* **Aim of the task**:
Answer with the exact lines of the following material from the one containing "The height and width of the screenshot is (410, 459)." through the one containing "Select the Employee", both end lines included.

*** Dataset entries ***

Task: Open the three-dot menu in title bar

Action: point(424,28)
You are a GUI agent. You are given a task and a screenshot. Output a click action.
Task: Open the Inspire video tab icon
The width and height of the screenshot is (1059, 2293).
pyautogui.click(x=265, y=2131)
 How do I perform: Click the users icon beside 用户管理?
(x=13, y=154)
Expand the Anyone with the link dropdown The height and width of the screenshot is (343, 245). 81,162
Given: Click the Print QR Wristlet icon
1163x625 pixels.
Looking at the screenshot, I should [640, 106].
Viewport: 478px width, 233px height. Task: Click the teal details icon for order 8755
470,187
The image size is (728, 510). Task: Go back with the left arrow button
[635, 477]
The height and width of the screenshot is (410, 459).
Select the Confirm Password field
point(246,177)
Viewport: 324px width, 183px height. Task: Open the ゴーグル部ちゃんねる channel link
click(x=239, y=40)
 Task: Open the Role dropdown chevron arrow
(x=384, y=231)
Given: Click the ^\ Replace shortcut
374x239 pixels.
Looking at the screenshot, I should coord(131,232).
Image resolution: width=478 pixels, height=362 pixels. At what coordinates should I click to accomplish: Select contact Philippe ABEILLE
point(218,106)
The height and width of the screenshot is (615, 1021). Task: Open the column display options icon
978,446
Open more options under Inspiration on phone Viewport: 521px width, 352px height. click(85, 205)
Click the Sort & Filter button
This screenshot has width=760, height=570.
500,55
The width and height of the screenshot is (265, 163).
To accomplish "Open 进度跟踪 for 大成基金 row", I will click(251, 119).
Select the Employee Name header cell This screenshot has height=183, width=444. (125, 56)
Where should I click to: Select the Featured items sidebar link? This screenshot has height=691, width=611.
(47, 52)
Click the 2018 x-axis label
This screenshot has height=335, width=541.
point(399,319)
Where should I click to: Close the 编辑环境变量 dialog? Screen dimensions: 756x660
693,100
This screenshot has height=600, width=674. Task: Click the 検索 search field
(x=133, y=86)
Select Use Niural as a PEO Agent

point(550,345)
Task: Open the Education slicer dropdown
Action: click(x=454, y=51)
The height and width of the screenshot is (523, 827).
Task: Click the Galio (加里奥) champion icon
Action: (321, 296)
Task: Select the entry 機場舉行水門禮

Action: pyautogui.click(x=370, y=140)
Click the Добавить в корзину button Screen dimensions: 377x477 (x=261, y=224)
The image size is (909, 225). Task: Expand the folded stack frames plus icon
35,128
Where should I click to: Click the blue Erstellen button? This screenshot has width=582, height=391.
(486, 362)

*** End of Dataset entries ***

* **Answer**:
The height and width of the screenshot is (410, 459).
Select the Confirm Password field
point(246,177)
Viewport: 324px width, 183px height. Task: Open the ゴーグル部ちゃんねる channel link
click(x=239, y=40)
 Task: Open the Role dropdown chevron arrow
(x=384, y=231)
Given: Click the ^\ Replace shortcut
374x239 pixels.
Looking at the screenshot, I should coord(131,232).
Image resolution: width=478 pixels, height=362 pixels. At what coordinates should I click to accomplish: Select contact Philippe ABEILLE
point(218,106)
The height and width of the screenshot is (615, 1021). Task: Open the column display options icon
978,446
Open more options under Inspiration on phone Viewport: 521px width, 352px height. click(85, 205)
Click the Sort & Filter button
This screenshot has width=760, height=570.
500,55
The width and height of the screenshot is (265, 163).
To accomplish "Open 进度跟踪 for 大成基金 row", I will click(251, 119).
Select the Employee Name header cell This screenshot has height=183, width=444. (125, 56)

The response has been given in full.